No real need to expand on this point, which has been pressed often enough by opposition critics, but there is another, subtler danger which is perhaps more frequently voiced in opposition circles. This is the utilitarian school of thought which, correctly perceiving this country’s crying need for more scientists and engineers in an increasingly technological world, insists on universities being retooled towards that end with more social impact and more direct inclusion into productive activity. Yet that is the task of technical colleges worth developing in their own right – the universities must remain spheres of culture whose concrete benefits are not always visible in real time but the results of meetings of minds with ideas bouncing off each other. Creativity and innovation can never be mechanistic – sciences and humanities are not as separate as they might seem. The ivory towers need to take their distance from society because there is such a thing as being too close to reality to see it.

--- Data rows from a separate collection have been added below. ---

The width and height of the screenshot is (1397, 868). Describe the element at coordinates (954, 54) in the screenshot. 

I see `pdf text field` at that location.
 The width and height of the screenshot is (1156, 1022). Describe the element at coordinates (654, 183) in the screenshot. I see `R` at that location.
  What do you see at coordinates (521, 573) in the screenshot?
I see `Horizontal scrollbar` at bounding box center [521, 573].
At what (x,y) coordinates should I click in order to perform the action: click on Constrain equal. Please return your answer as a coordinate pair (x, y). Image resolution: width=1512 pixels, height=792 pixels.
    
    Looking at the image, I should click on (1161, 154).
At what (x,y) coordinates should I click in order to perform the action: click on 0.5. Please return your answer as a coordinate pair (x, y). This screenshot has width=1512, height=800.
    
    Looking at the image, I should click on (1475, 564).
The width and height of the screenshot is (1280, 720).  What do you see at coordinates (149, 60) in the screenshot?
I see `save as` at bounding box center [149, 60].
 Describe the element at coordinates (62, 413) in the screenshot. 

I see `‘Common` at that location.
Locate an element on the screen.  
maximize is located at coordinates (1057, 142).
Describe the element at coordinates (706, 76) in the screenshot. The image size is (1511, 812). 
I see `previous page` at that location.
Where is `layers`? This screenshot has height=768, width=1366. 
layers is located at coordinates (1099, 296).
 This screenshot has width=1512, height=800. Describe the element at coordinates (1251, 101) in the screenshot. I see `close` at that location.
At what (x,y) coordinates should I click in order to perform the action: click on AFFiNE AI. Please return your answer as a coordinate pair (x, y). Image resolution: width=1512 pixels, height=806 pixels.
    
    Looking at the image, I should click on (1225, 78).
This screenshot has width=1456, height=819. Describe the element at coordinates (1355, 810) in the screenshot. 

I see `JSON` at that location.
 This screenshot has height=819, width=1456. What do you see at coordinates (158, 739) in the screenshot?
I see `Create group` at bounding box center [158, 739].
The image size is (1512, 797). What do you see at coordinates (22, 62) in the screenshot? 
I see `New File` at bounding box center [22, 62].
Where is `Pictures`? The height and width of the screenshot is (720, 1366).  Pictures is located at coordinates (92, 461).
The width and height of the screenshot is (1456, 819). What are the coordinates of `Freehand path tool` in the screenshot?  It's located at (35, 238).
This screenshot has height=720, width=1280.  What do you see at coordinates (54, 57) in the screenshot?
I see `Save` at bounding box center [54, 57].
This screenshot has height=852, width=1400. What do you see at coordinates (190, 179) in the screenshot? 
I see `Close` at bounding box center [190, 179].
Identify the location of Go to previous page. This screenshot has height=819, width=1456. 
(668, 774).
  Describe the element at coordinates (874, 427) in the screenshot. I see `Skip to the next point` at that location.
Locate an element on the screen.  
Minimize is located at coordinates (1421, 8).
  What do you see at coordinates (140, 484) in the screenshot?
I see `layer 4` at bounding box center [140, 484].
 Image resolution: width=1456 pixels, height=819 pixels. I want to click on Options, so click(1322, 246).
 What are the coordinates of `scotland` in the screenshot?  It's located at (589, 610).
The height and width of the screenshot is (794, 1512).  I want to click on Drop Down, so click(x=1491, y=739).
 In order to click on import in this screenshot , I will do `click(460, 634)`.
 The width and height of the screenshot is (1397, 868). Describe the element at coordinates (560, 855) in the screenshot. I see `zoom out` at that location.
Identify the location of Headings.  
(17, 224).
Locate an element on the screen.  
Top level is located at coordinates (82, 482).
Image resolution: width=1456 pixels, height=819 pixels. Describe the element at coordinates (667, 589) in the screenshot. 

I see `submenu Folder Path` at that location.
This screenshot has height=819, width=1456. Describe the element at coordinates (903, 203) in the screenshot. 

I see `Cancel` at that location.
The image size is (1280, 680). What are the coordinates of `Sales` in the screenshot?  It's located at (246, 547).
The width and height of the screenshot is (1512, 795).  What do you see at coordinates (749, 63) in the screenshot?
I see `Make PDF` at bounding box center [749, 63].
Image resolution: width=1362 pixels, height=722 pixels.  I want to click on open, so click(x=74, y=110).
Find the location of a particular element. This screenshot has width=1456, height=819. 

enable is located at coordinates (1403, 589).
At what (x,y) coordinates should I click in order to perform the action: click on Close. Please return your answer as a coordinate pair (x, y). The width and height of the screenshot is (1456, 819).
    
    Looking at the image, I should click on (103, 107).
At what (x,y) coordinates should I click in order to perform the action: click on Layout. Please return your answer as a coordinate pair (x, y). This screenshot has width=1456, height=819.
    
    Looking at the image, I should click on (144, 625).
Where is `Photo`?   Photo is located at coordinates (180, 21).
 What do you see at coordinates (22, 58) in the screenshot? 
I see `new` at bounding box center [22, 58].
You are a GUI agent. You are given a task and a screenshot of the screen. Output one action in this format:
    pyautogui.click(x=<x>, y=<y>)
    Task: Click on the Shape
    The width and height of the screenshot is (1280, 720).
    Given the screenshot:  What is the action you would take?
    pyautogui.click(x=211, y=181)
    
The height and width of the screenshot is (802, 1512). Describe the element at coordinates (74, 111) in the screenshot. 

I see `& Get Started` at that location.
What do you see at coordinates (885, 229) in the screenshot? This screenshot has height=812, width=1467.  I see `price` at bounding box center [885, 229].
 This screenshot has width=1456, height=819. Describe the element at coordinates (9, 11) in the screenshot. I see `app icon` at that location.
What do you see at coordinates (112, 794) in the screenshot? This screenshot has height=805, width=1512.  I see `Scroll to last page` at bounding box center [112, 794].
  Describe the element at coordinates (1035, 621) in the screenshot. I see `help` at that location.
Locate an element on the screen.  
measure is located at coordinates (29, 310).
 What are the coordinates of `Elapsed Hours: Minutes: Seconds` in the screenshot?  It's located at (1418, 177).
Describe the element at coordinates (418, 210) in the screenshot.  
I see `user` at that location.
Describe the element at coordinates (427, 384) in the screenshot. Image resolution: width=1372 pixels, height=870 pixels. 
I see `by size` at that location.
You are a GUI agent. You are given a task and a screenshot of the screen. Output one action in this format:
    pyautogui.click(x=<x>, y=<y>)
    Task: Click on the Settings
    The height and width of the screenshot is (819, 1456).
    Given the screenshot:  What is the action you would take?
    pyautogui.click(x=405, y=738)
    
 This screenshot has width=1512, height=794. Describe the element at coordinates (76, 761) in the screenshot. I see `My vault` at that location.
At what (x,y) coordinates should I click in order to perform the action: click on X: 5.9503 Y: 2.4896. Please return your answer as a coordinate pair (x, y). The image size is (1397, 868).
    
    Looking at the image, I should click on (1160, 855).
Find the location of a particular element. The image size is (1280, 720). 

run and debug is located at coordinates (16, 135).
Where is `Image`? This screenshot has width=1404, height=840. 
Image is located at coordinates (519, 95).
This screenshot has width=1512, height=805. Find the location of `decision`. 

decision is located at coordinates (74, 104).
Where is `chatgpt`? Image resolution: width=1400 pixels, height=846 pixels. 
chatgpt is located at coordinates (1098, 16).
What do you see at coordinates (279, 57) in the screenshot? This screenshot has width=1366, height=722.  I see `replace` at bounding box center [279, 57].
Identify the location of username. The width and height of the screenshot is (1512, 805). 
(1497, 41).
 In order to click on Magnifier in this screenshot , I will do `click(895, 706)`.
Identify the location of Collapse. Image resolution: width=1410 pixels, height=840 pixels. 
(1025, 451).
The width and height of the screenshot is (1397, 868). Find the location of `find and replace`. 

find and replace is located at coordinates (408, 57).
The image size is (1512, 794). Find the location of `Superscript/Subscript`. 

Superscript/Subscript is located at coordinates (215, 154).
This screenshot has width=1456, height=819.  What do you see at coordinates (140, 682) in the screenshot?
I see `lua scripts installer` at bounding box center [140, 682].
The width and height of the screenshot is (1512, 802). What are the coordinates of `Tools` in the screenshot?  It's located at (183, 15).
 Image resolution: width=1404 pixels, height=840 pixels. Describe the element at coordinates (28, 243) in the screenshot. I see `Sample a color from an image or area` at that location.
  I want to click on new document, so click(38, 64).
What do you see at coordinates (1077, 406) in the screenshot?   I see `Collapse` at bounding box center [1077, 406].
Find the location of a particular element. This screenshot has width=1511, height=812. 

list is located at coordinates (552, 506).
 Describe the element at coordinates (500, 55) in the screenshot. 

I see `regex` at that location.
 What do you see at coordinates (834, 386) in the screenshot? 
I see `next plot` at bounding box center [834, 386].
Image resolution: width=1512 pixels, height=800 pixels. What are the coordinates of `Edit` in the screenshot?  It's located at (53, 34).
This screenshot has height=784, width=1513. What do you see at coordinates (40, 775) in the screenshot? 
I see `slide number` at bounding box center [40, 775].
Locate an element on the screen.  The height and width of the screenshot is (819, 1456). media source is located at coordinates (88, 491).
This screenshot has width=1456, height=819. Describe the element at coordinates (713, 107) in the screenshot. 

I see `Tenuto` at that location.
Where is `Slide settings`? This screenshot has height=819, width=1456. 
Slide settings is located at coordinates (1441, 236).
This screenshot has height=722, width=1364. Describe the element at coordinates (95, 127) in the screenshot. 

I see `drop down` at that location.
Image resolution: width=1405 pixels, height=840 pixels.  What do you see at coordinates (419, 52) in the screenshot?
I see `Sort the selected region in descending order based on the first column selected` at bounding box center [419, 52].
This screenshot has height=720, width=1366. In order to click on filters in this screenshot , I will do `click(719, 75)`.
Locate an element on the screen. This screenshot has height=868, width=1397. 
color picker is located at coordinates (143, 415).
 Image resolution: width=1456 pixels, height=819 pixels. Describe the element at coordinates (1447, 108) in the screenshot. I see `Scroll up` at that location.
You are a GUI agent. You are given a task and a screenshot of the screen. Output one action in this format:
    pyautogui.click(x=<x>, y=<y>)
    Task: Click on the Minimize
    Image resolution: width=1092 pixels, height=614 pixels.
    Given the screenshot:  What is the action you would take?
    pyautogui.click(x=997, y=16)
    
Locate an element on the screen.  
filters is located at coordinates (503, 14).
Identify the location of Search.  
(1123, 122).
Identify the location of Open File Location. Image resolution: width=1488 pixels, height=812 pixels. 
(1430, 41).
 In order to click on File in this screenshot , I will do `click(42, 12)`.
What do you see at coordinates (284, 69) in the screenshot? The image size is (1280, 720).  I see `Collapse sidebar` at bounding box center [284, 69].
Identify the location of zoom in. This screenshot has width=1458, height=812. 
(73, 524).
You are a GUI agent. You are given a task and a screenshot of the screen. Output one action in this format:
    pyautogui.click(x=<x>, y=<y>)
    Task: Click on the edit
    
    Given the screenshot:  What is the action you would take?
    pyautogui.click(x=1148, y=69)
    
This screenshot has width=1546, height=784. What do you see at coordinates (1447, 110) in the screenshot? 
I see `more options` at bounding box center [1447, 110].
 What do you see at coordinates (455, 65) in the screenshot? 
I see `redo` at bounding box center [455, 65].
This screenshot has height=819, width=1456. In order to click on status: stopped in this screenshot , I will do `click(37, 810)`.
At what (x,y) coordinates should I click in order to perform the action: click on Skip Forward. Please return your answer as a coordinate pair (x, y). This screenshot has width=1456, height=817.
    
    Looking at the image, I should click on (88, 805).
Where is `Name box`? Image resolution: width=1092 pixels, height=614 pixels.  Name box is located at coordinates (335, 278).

Yet while universities deserve defending from being transformed into either centres of political indoctrination or technical factories for the commercial and industrial worlds, this does not mean that they should remain unchanged. When I first arrived in Argentina, one of my earliest cultural shocks reminding me that I was in a different country came when I discovered that the university curriculum did not break down into courses but “careers (carreras)” – rather than being educated, students were being trained to become lawyers, doctors, architects, engineers, etc. In short, the utilitarian school of thought but in an outdated professional format. Hard as it is to dismantle entire faculties, this structure does not seem viable in the 21st century.
A single page can no more do justice to two centuries of existence than to the complexity of the institution but at least a paragraph of potted history is due. Exactly two centuries ago last Thursday UBA was inaugurated in San Ignacio church next to what is today the Colegio Nacional, giving life to an edict dated August 9, 1821 issued by Buenos Aires Governor Martín Rodríguez – the university was thus pre-presidential (even if its real mastermind Bernardino Rivadavia was the first Argentine leader to call himself president five years later). Both its ecclesiastical birthplace and its first rector (Father Antonio Sáenz) point to the deeply Christian origins of Western universities in general but that has changed since – above all, since the major reform of 1918 when university autonomy, free and unrestricted admission and student co-government were all born (UBA had 5,400 students in that year). Another UBA milestone was the “Night of the Long Sticks” in mid-1966 when the protests of students and professors against the military trusteeships imposed on five faculties were brutally crushed by police batons, driving dozens of brilliant academics into enforced or voluntary exile in the worst of Argentina’s many brain drains – fortunately this was to prove more reversible than the 1918 reform. The six faculties of 1821 have since doubled to 13.
Younger readers of this column might just be alive when the millennium of academe is celebrated (marking the foundation of the University of Bologna in Italy in 1088) but for now let us treasure the bicentenary of UBA, contrasting its beginnings in a church just off Plaza de Mayo with last Thursday’s semi-virtual ceremony (strangely omitted from any direct coverage by the conventional visual media).